Gilmartin has an interesting background

What+a+Ride

Joleth Herrera, staff writer

 

William Gilmartin – better known as Mr. Gilmartin – teaches Latin, etymology, and AVID. He is the only Latin teacher at Ben Davis. He was born in New Jersey and then shortly moved to Manhattan in New York City. 

Education and teaching history

For his undergraduate education, Gilmartin went to Manhattan College and then the University of Michigan. He has taken classes at Hunter College as well as at IUPUI.

The original plan Gilmartin had was to major in psychology and classical studies. He has been teaching at Ben Davis since the 1979-1980 school year and he has also been teaching at Butler University since 1985 so about 37 years give or take.

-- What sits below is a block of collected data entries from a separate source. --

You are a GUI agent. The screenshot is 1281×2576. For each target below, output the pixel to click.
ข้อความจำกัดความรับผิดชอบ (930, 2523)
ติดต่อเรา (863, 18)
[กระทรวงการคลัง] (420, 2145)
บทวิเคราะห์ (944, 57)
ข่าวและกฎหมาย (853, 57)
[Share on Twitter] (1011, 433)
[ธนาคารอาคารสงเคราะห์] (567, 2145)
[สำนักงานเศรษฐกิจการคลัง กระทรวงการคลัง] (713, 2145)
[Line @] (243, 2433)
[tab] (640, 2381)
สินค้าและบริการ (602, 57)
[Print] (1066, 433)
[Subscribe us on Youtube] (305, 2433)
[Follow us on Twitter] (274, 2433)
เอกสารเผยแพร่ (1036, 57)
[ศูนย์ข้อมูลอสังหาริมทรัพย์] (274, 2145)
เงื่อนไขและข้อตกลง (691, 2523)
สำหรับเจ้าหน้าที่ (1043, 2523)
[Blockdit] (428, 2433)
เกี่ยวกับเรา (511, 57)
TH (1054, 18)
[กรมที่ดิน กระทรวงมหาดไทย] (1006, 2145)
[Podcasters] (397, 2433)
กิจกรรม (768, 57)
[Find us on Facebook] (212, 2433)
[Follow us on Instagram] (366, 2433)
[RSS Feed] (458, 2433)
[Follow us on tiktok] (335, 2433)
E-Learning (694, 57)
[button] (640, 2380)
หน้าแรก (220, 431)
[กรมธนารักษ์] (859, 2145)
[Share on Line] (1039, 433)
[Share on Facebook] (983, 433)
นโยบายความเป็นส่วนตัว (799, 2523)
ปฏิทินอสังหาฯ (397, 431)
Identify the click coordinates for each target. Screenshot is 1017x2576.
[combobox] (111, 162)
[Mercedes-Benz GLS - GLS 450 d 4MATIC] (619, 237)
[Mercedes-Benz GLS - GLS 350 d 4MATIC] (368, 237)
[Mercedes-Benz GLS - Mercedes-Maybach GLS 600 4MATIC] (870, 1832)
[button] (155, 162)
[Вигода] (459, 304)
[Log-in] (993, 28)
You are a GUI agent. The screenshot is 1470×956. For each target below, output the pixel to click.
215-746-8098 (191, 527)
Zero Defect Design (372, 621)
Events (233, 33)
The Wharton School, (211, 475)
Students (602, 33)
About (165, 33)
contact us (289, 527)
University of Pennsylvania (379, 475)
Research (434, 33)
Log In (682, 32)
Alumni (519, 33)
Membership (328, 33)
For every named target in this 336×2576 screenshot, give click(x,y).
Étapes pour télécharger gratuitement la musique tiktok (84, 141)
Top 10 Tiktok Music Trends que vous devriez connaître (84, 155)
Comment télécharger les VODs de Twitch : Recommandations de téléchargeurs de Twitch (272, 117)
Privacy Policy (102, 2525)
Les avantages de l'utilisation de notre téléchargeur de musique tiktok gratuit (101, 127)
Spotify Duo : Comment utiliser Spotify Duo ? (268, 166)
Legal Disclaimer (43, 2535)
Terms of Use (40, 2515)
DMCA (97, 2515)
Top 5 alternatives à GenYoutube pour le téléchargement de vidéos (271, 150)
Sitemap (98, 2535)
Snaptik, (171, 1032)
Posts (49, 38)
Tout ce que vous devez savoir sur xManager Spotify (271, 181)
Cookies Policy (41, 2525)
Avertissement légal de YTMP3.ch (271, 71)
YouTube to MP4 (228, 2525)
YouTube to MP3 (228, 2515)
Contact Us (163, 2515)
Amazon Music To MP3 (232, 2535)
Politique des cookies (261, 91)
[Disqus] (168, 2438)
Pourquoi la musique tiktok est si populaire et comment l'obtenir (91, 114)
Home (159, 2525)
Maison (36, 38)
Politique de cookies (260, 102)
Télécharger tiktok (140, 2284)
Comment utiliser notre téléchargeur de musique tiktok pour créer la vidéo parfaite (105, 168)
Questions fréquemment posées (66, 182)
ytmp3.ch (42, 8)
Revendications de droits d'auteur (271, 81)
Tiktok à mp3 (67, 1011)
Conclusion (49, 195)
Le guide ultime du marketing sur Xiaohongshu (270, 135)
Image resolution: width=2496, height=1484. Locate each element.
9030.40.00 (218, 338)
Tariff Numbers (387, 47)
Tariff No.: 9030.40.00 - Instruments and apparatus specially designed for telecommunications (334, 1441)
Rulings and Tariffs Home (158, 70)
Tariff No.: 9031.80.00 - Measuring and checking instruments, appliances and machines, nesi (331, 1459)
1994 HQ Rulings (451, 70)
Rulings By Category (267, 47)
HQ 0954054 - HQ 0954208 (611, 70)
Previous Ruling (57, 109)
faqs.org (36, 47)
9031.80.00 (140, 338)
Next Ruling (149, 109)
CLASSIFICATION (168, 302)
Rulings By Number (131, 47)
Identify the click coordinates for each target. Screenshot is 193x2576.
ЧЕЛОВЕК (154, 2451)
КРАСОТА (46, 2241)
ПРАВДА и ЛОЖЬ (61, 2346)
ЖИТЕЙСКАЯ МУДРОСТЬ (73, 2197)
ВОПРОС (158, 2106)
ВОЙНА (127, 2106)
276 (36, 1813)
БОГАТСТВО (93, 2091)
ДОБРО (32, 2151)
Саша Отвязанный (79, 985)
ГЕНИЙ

If you make it at Ben Davis, you make it anywhere.”

— Bill Gilmartin

Nearly 50 years at the same school sure is impressive, so how did Mr. Gilmartin stay here for so long? He felt very comfortable on the west side. He came from a very “ homogenous ” environment, back in Minnesota everyone was the same without any diversity or differences among themselves. Although Ben Davis used to be a suburban school many things have changed since then.  Gilmartin says that Ben Davis has experienced a great demographic switch. 

“If you make it at Ben Davis, you make it anywhere, ” Gilmartin said.

 

Memorable events throughout his years

Two major events were all the wars overseas and 9/11, these events were critical and the most memorable of all. Besides these worldwide events, some memorable changes around Ben Davis have been the MPA, AA Hall, and the NGC. All of these parts of the campus are pretty big as these new additions to the school get used every single day. The size, technology development, and diversity have definitely stuck with Mr. Gilmartin as he has taught three different generations. 

 

Technology and modernization

Gilmartin describes himself as old school, education without technology was comfortable to him. 

“I’m still in awe, I’m still in awe of the internet, I’m still in awe of Google, ” Gilmartin said.

Mr. Gilmartin agrees that technology is a positive, nowadays if a student needs to research something it is at the tip of their fingers. In movies, we always see how kids used to pass notes among each other whether it was to talk, pass homework, or just to have fun but Mr. Gilmartin got to experience this. His students would pass notes and at the end of class they’d say “write to me”. Hearing this from our teacher with the most seniority at Ben Davis almost feels surreal. When phones came into the classroom they became a hindrance to learning according to Gilmartin. Screen time takes away from our education especially at a school with such a variety of classes.

 “Change is inevitable, it is part of life there’s no reason why it should be different in a school environment than anywhere else, ” Gilmartin said.

 

Life lessons

Gilmartin has seen just about everything during his career, but he keeps his advice simple.

“Patience, I work with you, I work with teenagers. And I’ve learned that I have to meet students where they are in life, I can’t always assume that a student is going to understand life perspectives, I have to understand theirs. My perspectives are a life of experience and students haven’t had those experiences. If I think they’re going to understand where I’m coming from all the time that’s not going to work, I have to understand where they’re coming from. And I think that is an important lesson, always listen, always listen before you speak and try to understand the other person’s point of view, ” Gilmartin said.

 

Advice to students

“ Be open-minded, be prepared for change, be kind, ” Gilmartin said.

Mr. Gilmartin is loved by many, his peers would describe him as someone who listens and someone who loves teaching. Throughout his years here he made many friendships as a teacher and in the close net of foreign ( world ) languages. He plans to stay at BD for the time being. Keep his advice in mind, it could result to be true and very helpful to you on the journey of high school and the journey of life.